Figure 7. Overlap of DEGs between the first three comparisons from Table 1.

Majority of the DEGs found in the comparison RIN 10 vs. RIN 8 are also found in the other two comparisons. While there is not an increase in DEGs when comparing RIN 10 to RIN 6 and RIN 4 the overlap between those two comparisons are considerable.

Figure 8. Effects of 3TC method on differential expression.

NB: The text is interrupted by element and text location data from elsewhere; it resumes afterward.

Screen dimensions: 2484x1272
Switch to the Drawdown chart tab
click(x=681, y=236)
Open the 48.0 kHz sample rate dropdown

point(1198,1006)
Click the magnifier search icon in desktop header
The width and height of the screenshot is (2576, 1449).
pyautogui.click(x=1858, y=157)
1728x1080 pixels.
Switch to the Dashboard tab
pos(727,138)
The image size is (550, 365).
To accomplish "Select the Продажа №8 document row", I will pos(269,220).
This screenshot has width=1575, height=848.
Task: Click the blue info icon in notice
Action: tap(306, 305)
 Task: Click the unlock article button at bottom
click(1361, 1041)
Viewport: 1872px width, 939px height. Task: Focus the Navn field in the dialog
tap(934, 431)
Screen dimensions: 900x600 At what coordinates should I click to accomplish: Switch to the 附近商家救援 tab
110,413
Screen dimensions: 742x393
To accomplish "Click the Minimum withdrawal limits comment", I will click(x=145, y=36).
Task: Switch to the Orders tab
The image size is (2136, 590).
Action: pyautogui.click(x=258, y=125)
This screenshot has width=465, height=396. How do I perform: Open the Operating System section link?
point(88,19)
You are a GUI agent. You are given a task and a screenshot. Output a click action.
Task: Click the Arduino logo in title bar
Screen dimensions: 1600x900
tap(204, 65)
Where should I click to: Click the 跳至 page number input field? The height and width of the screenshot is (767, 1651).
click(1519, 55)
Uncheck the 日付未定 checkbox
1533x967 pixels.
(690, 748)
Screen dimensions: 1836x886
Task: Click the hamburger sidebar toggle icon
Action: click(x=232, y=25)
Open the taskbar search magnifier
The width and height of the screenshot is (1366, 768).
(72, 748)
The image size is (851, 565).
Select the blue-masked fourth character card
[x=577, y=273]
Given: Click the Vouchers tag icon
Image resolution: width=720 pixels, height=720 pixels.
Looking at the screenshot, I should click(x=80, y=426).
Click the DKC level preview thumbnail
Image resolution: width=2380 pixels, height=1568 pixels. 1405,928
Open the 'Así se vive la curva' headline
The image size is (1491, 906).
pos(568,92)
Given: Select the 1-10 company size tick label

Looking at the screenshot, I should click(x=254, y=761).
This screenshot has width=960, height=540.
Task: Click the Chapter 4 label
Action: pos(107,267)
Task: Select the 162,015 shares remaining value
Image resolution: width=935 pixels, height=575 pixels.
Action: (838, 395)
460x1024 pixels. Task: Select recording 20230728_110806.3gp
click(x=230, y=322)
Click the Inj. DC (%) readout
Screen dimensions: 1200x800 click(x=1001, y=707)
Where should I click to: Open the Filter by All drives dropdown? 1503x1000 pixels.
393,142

The y-axis shows the percentage of DEGs and the x-axis shows the sensitivity. The colors denote different comparisons while different shapes of points denote the varying N used in the length restriction process. (a) All RIN 10 comparisons. All comparisons demonstrate a sharp decrease in DEGs going from no length restriction to N = 1500 nt. Lowering N further results in fewer DEGs but at the expense of sensitivity. The control, which compares two different cell lines, does not show any abrupt decrease in DEGs but rather follows a straight line. (b) All non-RIN10 comparisons. All comparisons, except RIN 4 vs. RIN 2, show improvement with the 3TC (N = 1500) method. This is even true for the two comparisons, RIN 8 vs. RIN 6 and RIN 6 vs. RIN 4, where originally there were very few DEGs. [DEGs  =  differentially expressed genes].

Figure 9. Gene body coverage for transcripts longer than 5000 nt.

For transcripts longer than 5000Figure 5. These biases may explain why the 3TC method decreases the number of false positives found in the RIN 10 vs RM comparison as shown in Figure 8a.